The rise of the now common practices of virtualization and cloud computing stemmed from setbacks that were encountered in traditional IT environments. In the not so distant past, hardware and software were tightly coupled, where large hardware machines housed sensitive and complex hardware and software configurations. Consequently, enterprises utilized their hardware sparingly, leaving machines untouched for years in fear of devastating their hosted applications. I was once responsible for a certain product that required cross-platform compilation. This meant that the product had to be compiled against multiple platforms, such as HP Unix, Sun Solaris, and Windows IDX, to name a few. There was a need to cross compile on every single platform, every quarter, without any option to touch the environment in between the system upgrades. Moreover, finding an available server to perform tests on was quite a challenge. Be that as it may, purchasing enough of these massive servers would increase any capital expenditure budget for at least a few years. At that time, there was no solution to this problem. That is, until virtualization and the cloud came along.
Virtualization: A Great Step Forward?
Posing a viable solution to the traditional hardware environment dilemma, virtual machines brought about the ability to decouple hardware from software for the first time. Suddenly, users were free from the chains that bound them to particular pieces of hardware, and were able to reuse servers and compute capacity for various purposes. Virtualization and software tests go hand in hand. For example, seeing that QA requires the majority of the machines in a development environment, virtualization helped simplify the replication process, releasing hardware procurement bottlenecks. This resulted in user flexibility and a high level of efficiency.

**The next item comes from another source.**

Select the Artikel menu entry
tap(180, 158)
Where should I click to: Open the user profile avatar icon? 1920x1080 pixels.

However, with machines left running unattended without further followup, a new problem arose – the virtual machine sprawl. This new phenomenon turned out to be even more severe than the initial traditional dilemma. Submitting instances on virtual machines was such a simple task, that often times they were forgotten, keeping resource utilization at the low average of 15%, similar to that of the traditional world.
The Cloud Sprawl!
So, how could this issue be dealt with? The mass perception was that if non-IT employees would start dealing with virtual machines, themselves, it would be far more simple to control and generate better machine usage and utilization. While the cloud was intended to solve this problem, instead, many enterprises and organizations today mostly benefit from its seemingly limitless flexibility that is derived from its self-service approach and endless capacity. The cloud provided tools that automatically launched, reconfigured, and moved instances from one point to another. However, due to the fact that so many things happened simultaneously behind the scenes, such as inadequate server sizing and placement, a new phenomenon emerged, called the cloud sprawl.

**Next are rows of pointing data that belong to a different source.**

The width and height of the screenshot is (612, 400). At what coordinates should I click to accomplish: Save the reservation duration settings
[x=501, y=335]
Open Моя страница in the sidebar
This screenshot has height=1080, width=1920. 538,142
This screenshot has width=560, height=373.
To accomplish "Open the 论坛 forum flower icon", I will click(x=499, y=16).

In addition to self-service features, the cloud and its API extended resources provision automation. However, due to the various types of automation that exist, let’s first clarify that we are talking about the type that deals with changes made within a workload, similar to autoscaling. In web-scale production environments, we see that autoscaling works well, but it does tend to cause cloud sprawl at times. Virtual machines are launched in large amounts, not due to workload divisions, but rather, because of spikes in demand, whereas others are left idle. Returning to the example above, in QA environments, different tests are performed that are in line with traditional Waterfall or modern Agile methodologies. There are sprints, or development cycles, where every cycle requires some sort of new test, be it functional or regression, where a lot of machines are started and far fewer are eventually shut down. As a result, cloud sprawl became even more severe, and the idea of reaching the perfect CPU hour or 100% CPU utilization per hour seemingly impossible.

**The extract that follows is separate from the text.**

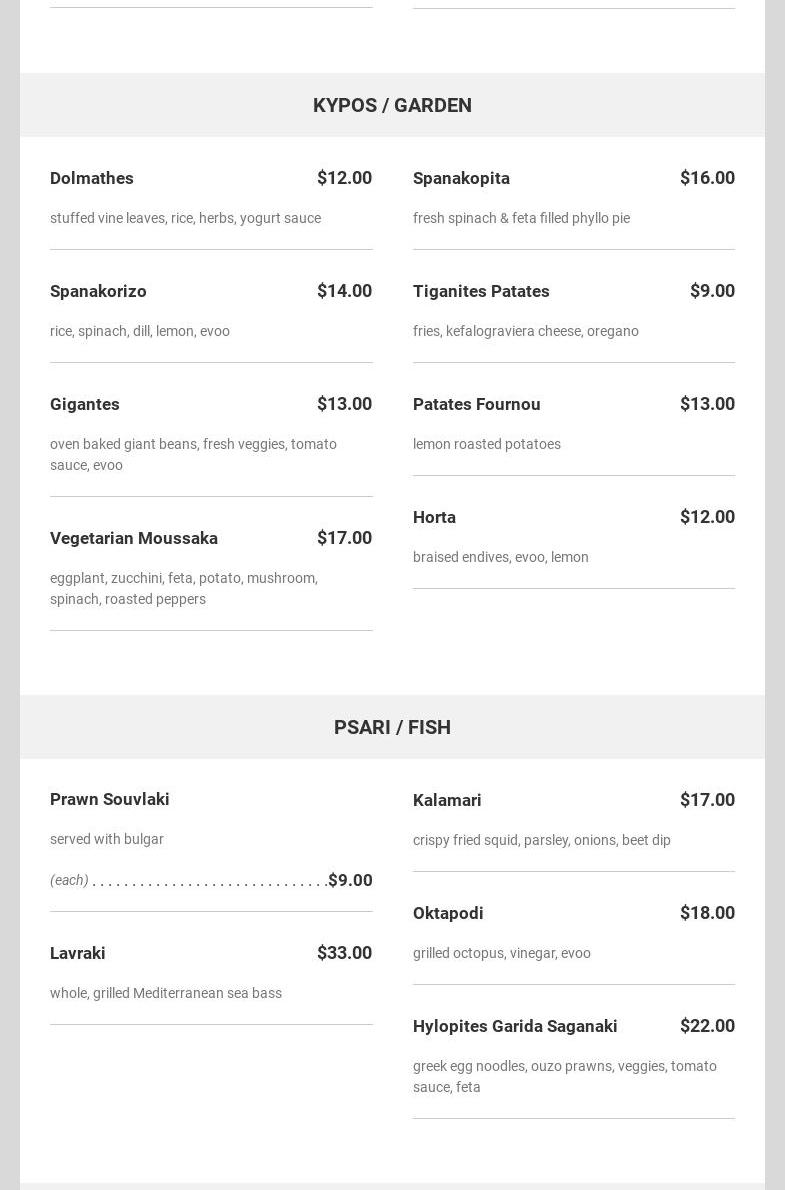
Task: Click the Oktapodi menu item title
Action: [x=448, y=913]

In the end, the CPU utilization average rate needs to be assessed by how much it increased over time. Some even claim that 50% CPU utilization can be achieved with the cloud, however, generally, this does not seem to be the case (at least for now). Nonetheless, compute utilization in the cloud can most likely reach higher rates than traditional hardware. In an automated cloud environment, compute utilization and metering need to be addressed, tracked, monitored and enhanced, in order to avoid proliferation.
Monitor, Tag and Act
You cannot automate chaos. First of all, you need to define your convention, follow that convention, then when it is in place, you can define the rules. However, if you can’t understand the server’s purpose, the smart thing to do would be to kill it. On the other hand, an alternative step would involve distinguishing which instances are actually required and which can be safely killed.
Segmenting the environment is important and requires specific procedures, such as instance tagging. For example, every machine in Cloudyn’s environment has at least 2 tags. The first is “Stack” (which includes production, development, tests, and so on) and the second is “Purpose” (which defines how the machine is used, whether it is used for the database, back-end, or front-end, and so forth). It is important to segment your environment to know which areas are used for various tasks (i.e. production, development, or testing), allowing you to shut down the servers that are not in use.
Recently, I read an article on RavelloSystems’ blog that described how their “Cleaner” works. It runs every six hours and shuts down unused instances (ones that weren’t tagged to stay), which is definitely a smart and nice solution to keep cloud costs under control. As in the case of Ravello Systems’ “Cleaner”, you can kill the unused dev/test instances, however a better solution would be to continuously monitor and track utilization. Then, you would be able to act in line with the defined utilization threshold, such as getting rid of unused capacity and consolidate resources in order to reshape your average compute utilization.